Pixel coordinate grounding data
----

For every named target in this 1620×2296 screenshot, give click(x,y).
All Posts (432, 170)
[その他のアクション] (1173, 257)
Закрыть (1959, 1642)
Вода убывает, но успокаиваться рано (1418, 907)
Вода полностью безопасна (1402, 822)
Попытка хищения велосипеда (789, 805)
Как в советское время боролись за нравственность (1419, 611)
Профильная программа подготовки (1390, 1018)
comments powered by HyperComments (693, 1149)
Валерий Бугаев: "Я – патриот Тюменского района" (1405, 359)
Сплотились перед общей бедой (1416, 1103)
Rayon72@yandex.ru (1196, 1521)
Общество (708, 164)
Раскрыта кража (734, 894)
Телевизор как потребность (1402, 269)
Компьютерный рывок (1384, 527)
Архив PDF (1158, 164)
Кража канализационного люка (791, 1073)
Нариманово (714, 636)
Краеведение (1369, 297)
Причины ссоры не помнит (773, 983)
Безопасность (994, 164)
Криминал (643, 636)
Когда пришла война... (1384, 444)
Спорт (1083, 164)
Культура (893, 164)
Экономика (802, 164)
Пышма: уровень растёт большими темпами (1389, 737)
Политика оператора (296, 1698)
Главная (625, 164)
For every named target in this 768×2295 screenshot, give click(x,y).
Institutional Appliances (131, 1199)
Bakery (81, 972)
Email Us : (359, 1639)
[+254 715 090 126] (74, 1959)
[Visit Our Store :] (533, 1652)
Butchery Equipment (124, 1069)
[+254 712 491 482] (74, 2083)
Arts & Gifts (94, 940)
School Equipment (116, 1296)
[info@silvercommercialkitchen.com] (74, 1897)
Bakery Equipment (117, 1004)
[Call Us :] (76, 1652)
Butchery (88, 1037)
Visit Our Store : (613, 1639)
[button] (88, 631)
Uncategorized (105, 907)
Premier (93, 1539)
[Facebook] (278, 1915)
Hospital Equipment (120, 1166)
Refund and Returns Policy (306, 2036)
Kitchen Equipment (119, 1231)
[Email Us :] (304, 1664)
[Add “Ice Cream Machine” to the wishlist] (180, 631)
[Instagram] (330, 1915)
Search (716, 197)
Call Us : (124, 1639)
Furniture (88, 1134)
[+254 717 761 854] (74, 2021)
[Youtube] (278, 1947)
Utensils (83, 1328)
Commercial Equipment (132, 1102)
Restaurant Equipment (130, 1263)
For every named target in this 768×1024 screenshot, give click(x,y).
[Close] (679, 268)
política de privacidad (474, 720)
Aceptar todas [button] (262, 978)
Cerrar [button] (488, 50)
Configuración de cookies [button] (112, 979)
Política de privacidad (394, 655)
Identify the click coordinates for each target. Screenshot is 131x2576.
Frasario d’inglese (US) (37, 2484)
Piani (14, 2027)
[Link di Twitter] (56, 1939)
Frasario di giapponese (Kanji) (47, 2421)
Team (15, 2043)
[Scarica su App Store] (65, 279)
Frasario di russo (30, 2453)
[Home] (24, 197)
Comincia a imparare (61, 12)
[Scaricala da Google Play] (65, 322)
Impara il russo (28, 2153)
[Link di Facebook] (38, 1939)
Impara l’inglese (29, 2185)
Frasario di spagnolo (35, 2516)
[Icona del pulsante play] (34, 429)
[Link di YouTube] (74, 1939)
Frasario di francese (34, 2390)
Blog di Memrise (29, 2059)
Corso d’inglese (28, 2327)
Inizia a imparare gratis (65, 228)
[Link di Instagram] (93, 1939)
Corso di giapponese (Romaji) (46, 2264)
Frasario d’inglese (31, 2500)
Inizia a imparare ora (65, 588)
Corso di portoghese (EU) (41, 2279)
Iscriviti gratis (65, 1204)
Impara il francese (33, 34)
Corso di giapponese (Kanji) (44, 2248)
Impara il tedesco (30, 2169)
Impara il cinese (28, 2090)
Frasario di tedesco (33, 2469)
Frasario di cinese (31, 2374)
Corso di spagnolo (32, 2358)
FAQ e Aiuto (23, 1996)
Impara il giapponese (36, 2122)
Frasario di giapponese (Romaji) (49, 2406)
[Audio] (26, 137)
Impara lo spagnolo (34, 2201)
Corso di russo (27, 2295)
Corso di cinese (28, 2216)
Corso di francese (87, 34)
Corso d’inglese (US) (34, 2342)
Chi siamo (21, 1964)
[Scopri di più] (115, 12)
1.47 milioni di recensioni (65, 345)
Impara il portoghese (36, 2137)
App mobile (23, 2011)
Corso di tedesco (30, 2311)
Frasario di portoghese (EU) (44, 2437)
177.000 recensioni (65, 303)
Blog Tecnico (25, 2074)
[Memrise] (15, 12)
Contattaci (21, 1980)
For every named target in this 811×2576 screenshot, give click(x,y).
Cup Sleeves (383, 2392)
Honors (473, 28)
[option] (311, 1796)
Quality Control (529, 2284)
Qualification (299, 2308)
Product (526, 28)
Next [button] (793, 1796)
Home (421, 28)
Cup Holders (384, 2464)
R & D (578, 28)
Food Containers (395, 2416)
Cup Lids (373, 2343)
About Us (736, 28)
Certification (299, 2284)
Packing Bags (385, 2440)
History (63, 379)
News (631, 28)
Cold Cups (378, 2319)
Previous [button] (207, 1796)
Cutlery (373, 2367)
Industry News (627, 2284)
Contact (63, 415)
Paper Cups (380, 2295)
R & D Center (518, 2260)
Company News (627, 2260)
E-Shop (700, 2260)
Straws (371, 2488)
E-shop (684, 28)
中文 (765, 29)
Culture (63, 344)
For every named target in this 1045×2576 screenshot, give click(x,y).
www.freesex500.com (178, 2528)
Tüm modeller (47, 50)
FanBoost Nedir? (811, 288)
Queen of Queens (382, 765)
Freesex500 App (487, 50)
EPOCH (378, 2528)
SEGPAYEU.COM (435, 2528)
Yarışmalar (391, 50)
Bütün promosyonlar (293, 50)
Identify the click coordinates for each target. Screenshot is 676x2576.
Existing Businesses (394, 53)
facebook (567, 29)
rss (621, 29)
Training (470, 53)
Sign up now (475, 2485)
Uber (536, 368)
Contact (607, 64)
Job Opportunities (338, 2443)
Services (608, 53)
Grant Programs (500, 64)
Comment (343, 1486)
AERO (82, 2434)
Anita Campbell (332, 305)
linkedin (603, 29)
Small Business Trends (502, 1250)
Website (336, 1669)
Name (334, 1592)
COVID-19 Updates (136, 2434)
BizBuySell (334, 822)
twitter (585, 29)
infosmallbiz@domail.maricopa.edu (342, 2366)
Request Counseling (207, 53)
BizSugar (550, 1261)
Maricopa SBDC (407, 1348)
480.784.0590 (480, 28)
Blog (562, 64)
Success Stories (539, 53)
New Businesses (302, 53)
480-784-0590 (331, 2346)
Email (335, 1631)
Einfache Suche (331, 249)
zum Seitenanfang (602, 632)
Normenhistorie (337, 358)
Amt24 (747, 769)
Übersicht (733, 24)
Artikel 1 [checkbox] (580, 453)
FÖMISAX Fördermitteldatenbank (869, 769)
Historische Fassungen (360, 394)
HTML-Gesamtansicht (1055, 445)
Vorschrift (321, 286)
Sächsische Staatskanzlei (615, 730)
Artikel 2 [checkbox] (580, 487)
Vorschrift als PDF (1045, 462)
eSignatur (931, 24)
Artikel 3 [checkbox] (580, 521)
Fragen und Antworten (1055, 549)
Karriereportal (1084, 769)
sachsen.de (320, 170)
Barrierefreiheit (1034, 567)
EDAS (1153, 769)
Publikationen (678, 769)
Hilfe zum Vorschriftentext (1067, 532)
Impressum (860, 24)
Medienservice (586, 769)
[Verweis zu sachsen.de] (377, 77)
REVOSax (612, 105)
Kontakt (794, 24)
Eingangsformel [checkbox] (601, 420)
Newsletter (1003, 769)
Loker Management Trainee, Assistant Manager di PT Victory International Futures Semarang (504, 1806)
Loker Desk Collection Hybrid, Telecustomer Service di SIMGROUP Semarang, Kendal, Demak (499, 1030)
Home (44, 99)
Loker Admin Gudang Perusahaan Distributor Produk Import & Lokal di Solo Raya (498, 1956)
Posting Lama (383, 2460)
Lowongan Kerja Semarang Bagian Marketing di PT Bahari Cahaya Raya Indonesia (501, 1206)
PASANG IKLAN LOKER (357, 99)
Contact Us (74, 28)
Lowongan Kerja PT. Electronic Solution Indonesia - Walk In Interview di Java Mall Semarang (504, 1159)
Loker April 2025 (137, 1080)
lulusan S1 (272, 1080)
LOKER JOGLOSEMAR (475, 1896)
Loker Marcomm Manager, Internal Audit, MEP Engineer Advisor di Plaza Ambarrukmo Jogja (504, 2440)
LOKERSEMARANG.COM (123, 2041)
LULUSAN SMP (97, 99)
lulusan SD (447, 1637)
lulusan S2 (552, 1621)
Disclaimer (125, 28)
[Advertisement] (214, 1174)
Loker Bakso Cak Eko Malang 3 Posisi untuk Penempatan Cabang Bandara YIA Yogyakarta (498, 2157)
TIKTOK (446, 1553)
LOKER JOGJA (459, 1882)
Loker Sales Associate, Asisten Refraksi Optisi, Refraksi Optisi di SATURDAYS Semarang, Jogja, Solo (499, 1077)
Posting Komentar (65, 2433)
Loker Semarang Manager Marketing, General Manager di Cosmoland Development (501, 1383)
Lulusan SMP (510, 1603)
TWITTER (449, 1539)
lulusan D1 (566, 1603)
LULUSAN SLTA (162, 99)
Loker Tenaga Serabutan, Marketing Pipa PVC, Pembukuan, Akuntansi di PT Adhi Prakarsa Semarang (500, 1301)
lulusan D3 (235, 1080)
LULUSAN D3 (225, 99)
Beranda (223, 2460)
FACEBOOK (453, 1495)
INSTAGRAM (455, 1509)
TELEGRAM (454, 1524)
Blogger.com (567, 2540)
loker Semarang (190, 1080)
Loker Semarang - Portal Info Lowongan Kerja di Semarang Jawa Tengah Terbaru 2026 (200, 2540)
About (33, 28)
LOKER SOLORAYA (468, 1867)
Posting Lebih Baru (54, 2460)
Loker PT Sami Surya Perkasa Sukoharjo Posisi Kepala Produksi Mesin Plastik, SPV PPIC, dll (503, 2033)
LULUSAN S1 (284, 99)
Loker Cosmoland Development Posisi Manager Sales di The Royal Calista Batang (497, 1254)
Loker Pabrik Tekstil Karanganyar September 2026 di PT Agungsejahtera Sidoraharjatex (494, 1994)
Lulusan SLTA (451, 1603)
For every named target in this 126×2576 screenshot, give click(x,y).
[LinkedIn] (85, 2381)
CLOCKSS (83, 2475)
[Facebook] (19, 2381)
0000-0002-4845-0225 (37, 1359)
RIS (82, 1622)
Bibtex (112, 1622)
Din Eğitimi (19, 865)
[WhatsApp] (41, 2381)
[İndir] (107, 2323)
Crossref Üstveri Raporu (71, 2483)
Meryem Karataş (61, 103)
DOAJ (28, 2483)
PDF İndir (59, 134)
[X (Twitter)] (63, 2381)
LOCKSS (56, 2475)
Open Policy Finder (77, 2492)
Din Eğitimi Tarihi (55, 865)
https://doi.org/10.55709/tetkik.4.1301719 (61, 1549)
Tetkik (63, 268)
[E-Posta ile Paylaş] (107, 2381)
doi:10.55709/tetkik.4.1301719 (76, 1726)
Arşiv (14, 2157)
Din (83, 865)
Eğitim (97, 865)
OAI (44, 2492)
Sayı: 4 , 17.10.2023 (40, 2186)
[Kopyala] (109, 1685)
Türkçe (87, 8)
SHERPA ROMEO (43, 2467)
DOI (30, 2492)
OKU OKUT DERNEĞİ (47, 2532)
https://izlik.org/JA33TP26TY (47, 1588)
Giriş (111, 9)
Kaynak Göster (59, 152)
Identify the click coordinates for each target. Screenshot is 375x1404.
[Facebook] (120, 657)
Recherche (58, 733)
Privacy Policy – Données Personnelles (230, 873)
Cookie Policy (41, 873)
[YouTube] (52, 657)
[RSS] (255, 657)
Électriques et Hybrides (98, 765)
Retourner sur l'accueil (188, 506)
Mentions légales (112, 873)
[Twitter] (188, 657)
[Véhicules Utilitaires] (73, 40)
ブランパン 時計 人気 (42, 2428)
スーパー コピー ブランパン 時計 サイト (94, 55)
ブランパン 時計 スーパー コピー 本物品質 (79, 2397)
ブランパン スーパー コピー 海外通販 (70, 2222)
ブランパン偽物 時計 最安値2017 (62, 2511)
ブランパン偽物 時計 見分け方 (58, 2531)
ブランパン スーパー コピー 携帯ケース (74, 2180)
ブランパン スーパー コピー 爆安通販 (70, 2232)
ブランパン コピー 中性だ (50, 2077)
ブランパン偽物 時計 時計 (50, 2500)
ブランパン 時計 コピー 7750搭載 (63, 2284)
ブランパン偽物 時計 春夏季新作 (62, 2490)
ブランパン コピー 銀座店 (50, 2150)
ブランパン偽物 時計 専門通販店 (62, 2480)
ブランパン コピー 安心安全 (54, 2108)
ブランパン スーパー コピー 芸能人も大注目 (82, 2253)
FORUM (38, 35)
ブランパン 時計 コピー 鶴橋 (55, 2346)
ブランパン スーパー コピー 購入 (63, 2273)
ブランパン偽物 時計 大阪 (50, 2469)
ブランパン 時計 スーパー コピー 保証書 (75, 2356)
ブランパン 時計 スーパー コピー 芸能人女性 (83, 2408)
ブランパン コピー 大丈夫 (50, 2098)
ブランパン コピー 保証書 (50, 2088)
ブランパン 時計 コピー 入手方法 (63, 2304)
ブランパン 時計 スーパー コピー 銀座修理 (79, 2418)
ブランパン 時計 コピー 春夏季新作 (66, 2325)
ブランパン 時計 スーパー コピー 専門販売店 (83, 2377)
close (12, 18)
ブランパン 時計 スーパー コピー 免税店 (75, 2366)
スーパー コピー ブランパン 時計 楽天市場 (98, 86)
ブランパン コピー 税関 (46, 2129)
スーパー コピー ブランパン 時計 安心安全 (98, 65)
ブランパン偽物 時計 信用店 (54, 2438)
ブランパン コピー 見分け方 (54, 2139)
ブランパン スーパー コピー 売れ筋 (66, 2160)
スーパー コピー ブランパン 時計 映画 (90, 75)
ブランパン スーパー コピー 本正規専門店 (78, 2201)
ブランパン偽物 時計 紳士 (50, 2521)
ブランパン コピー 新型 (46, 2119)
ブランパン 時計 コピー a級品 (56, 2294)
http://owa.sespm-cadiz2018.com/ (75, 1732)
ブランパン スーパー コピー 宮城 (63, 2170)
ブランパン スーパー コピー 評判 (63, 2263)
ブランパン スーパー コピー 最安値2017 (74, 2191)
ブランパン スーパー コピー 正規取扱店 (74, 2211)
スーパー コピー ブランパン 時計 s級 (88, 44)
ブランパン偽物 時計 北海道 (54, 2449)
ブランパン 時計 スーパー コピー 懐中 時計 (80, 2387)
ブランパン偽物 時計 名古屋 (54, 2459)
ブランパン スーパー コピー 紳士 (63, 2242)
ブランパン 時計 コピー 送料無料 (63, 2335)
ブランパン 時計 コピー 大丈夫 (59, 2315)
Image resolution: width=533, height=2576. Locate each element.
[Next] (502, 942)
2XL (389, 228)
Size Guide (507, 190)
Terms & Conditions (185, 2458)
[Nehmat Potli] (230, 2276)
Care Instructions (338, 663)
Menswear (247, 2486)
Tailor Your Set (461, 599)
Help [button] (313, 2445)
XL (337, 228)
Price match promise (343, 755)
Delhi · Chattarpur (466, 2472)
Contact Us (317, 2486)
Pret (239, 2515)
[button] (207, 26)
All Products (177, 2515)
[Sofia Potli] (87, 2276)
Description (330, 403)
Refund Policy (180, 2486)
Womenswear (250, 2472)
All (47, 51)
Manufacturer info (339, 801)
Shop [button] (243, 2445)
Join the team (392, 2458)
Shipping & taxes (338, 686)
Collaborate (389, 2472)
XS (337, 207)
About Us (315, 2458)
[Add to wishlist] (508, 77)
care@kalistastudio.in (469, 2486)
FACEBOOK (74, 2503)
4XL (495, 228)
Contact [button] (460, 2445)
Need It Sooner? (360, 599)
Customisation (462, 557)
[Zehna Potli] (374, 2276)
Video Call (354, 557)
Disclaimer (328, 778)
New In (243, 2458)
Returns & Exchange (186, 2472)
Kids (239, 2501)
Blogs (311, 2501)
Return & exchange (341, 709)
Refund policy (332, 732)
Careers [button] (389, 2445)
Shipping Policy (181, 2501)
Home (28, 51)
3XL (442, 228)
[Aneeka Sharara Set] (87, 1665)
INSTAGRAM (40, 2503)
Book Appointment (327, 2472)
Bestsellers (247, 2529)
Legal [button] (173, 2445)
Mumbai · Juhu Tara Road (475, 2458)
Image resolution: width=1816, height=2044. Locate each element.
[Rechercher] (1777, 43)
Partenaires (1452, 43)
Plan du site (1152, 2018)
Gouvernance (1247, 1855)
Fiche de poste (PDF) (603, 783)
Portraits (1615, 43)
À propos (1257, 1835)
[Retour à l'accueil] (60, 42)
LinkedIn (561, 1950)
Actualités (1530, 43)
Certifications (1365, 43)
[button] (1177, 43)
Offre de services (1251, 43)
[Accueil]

----

#### WORK ORDER
Pull out each line of the entries that contains "every".

#### TASK RESPONSE
For every named target in this 1620×2296 screenshot, give click(x,y).
For every named target in this 768×2295 screenshot, give click(x,y).
For every named target in this 768×1024 screenshot, give click(x,y).
For every named target in this 811×2576 screenshot, give click(x,y).
For every named target in this 1045×2576 screenshot, give click(x,y).
For every named target in this 126×2576 screenshot, give click(x,y).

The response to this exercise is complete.